GOAL OF THE EXERCISE »
Begin with the line that has "Image resolution: width=328, height=2576.". Give it and every line after it again, exactly, through the end of the entries below.

DATA SHOWN »
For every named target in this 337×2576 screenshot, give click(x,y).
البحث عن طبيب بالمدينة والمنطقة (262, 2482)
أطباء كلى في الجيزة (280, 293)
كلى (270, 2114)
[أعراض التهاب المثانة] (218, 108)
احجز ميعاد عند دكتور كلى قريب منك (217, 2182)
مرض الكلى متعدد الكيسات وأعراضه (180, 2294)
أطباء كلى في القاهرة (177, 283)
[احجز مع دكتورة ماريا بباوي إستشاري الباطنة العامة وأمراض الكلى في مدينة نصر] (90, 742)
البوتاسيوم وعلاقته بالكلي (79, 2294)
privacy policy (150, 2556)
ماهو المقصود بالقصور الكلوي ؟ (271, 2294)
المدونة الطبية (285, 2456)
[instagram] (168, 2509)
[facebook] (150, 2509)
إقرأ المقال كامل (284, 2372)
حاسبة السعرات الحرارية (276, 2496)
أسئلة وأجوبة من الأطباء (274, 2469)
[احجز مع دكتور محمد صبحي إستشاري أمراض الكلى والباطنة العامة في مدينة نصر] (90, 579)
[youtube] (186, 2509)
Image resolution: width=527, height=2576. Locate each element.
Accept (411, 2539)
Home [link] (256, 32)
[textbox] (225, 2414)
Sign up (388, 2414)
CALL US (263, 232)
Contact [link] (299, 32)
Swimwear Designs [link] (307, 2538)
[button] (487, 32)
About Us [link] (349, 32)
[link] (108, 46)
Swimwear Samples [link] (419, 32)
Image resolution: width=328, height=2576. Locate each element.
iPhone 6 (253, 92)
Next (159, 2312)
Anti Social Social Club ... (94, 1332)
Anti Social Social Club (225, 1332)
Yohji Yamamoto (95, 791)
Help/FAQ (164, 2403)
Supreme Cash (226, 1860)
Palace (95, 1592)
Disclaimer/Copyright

SOLUTION TO THE PROBLEM »
Image resolution: width=328, height=2576. Locate each element.
iPhone 6 (253, 92)
Next (159, 2312)
Anti Social Social Club ... (94, 1332)
Anti Social Social Club (225, 1332)
Yohji Yamamoto (95, 791)
Help/FAQ (164, 2403)
Supreme Cash (226, 1860)
Palace (95, 1592)
Disclaimer/Copyright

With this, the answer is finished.